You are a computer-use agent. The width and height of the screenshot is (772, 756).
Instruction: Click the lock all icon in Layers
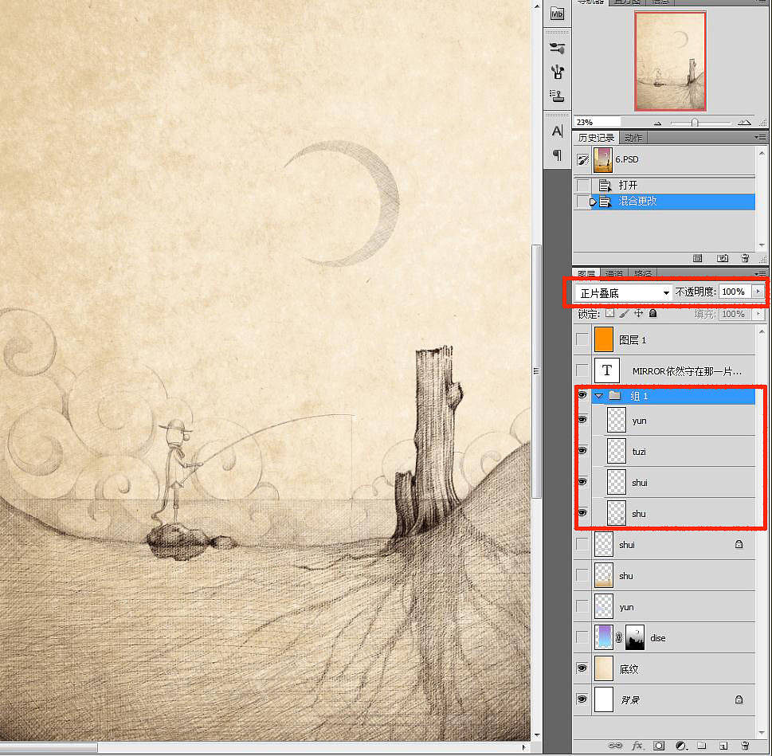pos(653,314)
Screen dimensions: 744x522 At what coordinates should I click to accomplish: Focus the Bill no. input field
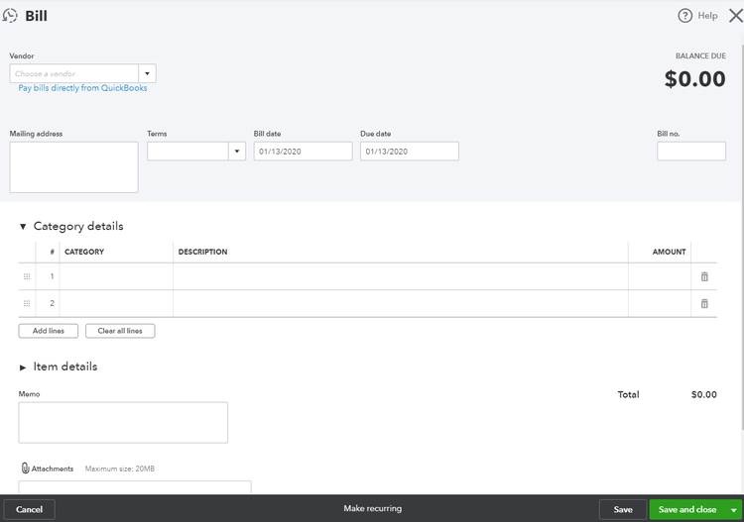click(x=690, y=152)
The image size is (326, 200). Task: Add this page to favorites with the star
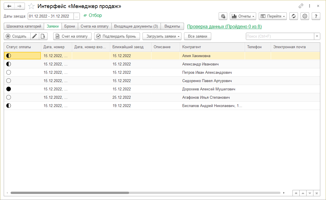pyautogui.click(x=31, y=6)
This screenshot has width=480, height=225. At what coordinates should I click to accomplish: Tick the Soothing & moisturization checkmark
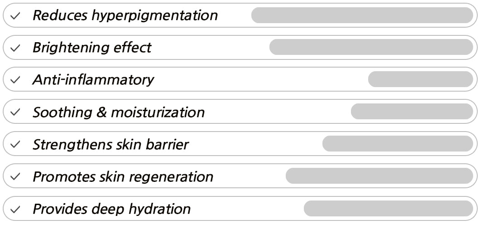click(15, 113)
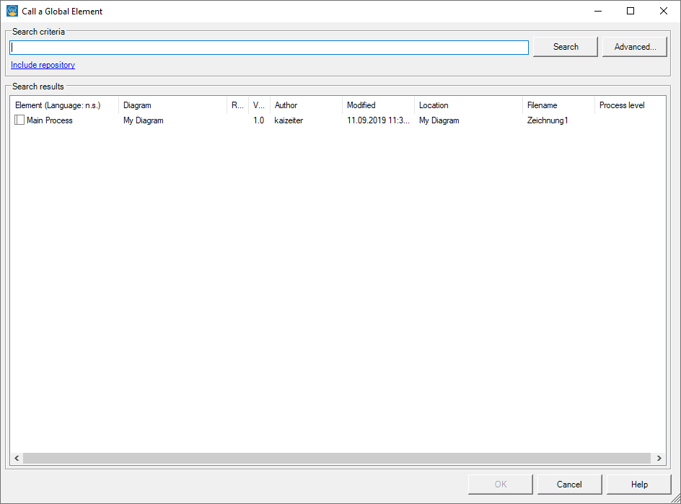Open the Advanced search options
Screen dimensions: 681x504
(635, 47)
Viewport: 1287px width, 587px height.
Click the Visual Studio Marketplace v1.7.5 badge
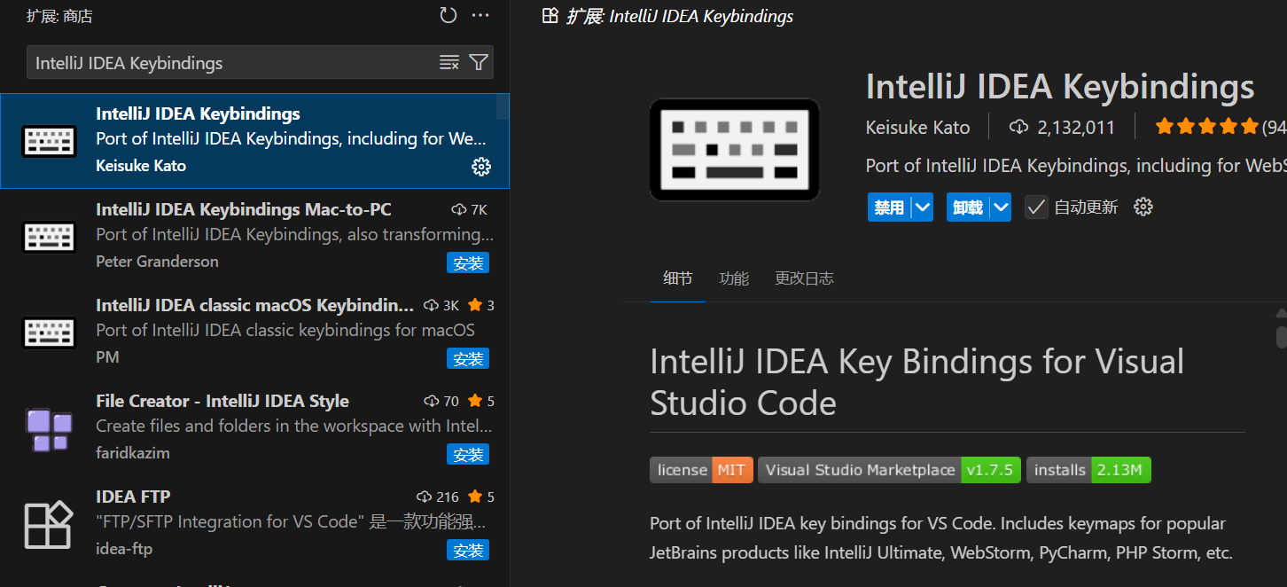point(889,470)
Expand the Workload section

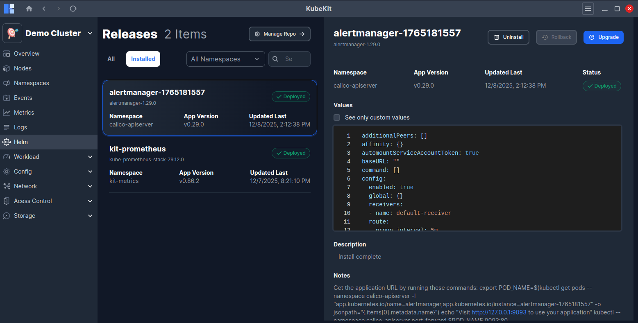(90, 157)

--------

Each entry above must be repeated word for word, minus its images.

You are a computer-use agent. The width and height of the screenshot is (772, 756).
Instruction: Click the lock all icon in Layers
pos(653,314)
Screen dimensions: 744x522 At what coordinates should I click to accomplish: Focus the Bill no. input field
click(x=690, y=152)
The image size is (326, 200). Task: Add this page to favorites with the star
pyautogui.click(x=31, y=6)
This screenshot has width=480, height=225. At what coordinates should I click to accomplish: Tick the Soothing & moisturization checkmark
click(15, 113)
Open the Advanced search options
Screen dimensions: 681x504
(635, 47)
Viewport: 1287px width, 587px height.
Click the Visual Studio Marketplace v1.7.5 badge
point(889,470)
Expand the Workload section

(90, 157)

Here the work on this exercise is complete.